Emsal Mahkeme Kararı İstanbul Anadolu 8. Asliye Ticaret Mahkemesi 2020/92 E. 2021/955 K. 16.12.2021 T.

Görüntülediğiniz mahkeme kararı henüz kesinleşmemiştir. Yararlı olması amacıyla eklenmiştir.

T.C. İstanbul Anadolu 8. ASLİYE TİCARET MAHKEMESİ

ESAS NO : 2020/92 Esas
KARAR NO : 2021/955

DAVA : Tazminat (Haksız Fiilden Kaynaklanan)
DAVA TARİHİ : 13/03/2020
KARAR TARİHİ : 16/12/2021

Mahkememizde görülmekte olan Tazminat (Haksız Fiilden Kaynaklanan) davasının yapılan açık yargılaması sonunda,
GEREĞİ DÜŞÜNÜLDÜ :
İDDİA :
Davacı vekili dava dilekçesinde özetle: davalı banka aleyhine —– alacak davası ikame edildiğini, yargılama sırasında ıslah talebinde bulunulduğunu, ıslah dilekçesinde faiz talebinin yer almaması nedeniyle Mahkemece kısmi açılan bölüme faiz yürütülmemesine karar verildiğini, ıslah edilen kısım yönünden faizin karar altına alınmadığını,——- gerektiği hususunun Yargıtay aşamasında ileri sürdüklerini, fakat —— Karar sayılı kararında; söz konusu talebin istinaf aşamasında ileri sürülmediğinden ve istinaf aşamasında ileri sürülmeyen iddianın temyiz aşamasında ileri sürülmesinin istinaf aşamasını bertaraf eder nitelikte taşıyacak olduğundan temyiz taleplerinin reddine karar verildiğini, ——-dava dilekçesinde fazlaya ilişkin hakların saklı tutulduğunu, faizin sonradan talep edilerek dava ile istenmesine bir engel bulunmadığından bahisle, söz konusu davada ıslah edilen 171.812,63 TL’lik kısmı ıslah edilen tutar için şimdilik kaydıyla 17.704,43 TL faiz alacağının karar altına alınarak, fiili tahsil tarihine kadar işleyecek faiziyle birlikte tahsilini, dava masraf ve vekalet ücretinin davalı tarafa yükletilmesine karar verilmesini talep ve dava etmiştir.

→ Sağlanan Veriler
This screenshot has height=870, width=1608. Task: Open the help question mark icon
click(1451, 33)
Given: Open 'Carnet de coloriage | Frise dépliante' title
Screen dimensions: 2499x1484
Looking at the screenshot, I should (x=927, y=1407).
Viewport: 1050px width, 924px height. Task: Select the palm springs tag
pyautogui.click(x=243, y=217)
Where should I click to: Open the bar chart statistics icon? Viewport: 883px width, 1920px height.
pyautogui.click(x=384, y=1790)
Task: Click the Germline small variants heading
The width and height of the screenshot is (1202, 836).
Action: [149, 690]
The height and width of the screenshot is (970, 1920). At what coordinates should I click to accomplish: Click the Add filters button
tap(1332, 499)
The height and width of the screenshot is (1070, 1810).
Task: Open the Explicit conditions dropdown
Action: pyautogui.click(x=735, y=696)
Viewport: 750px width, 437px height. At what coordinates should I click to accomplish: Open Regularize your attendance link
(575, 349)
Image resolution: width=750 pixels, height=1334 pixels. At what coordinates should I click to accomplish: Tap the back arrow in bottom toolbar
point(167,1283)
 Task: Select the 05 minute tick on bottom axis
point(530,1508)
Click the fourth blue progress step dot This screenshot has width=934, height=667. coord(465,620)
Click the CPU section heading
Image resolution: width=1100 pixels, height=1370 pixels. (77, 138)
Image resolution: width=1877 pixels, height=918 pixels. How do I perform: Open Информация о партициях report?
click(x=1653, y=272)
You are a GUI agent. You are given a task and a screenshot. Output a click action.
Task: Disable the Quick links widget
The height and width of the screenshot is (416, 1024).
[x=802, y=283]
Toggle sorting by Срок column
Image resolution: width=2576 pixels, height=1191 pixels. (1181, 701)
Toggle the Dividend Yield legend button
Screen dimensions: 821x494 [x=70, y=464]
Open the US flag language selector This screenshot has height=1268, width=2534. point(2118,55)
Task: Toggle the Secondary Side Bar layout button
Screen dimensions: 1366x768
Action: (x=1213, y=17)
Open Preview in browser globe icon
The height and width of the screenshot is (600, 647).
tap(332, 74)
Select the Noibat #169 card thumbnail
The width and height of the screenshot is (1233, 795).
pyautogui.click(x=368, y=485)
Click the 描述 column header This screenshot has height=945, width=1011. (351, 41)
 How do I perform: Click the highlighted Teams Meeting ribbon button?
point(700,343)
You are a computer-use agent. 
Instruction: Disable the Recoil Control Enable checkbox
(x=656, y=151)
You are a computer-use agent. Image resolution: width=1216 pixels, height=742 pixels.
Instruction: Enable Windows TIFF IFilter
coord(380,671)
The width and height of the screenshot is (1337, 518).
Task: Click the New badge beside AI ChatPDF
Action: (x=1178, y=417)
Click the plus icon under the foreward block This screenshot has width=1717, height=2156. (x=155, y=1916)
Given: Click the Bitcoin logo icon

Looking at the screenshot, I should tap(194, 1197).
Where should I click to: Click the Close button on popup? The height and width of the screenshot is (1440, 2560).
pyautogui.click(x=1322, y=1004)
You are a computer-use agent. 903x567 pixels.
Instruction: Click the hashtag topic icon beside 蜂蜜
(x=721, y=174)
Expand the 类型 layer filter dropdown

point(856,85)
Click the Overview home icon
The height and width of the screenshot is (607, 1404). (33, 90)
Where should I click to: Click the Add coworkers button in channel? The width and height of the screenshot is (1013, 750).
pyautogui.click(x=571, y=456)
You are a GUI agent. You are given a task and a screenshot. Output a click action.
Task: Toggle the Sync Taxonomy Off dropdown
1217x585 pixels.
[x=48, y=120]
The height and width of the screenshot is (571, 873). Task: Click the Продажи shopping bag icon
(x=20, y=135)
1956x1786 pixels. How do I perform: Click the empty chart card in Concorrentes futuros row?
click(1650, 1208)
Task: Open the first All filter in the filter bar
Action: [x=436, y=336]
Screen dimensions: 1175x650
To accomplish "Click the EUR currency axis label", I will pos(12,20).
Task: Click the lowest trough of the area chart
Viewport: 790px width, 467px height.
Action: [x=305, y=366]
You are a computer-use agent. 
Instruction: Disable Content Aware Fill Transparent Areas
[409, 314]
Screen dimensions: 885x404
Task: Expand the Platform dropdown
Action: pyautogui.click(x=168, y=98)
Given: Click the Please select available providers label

→ İstenen İşler
1. Mahkeme kararına göre davacı, ıslah edilen tutar için şimdilik kaydıyla ne kadar faiz alacağı talep etmiştir?
2. Mahkeme kararında "Görüntülediğiniz mahkeme kararı" ifadesinin geçtiği yerden başlayın ve "DAVA : Tazminat (Haksız Fiilden Kaynaklanan)" ifadesinden sonra durun. Aradaki bölümü hiçbir değişiklik yapmadan yazın.
3. Aşağıdaki ifadelerin mahkeme kararıyla uyuşup uyuşmadığını belirtin. Her biri için evet ya da hayır deyin ve karardaki belirleyici sözcükleri aynen alıntılayın.
(a) Karar kesinleşmiştir.
(b) Dava, haksız fiilden kaynaklanan bir tazminat davasıdır.
(c) Islah edilen kısım 171.812,63 TL'dir.

→ Görev Bazında Çözümler
1. 17.704,43 TL.

2.
Görüntülediğiniz mahkeme kararı henüz kesinleşmemiştir. Yararlı olması amacıyla eklenmiştir.

T.C. İstanbul Anadolu 8. ASLİYE TİCARET MAHKEMESİ

ESAS NO : 2020/92 Esas
KARAR NO : 2021/955

DAVA : Tazminat (Haksız Fiilden Kaynaklanan)

3.
(a) Hayır: "Görüntülediğiniz mahkeme kararı henüz kesinleşmemiştir."
(b) Evet: "DAVA : Tazminat (Haksız Fiilden Kaynaklanan)"
(c) Evet: "ıslah edilen 171.812,63 TL’lik kısmı"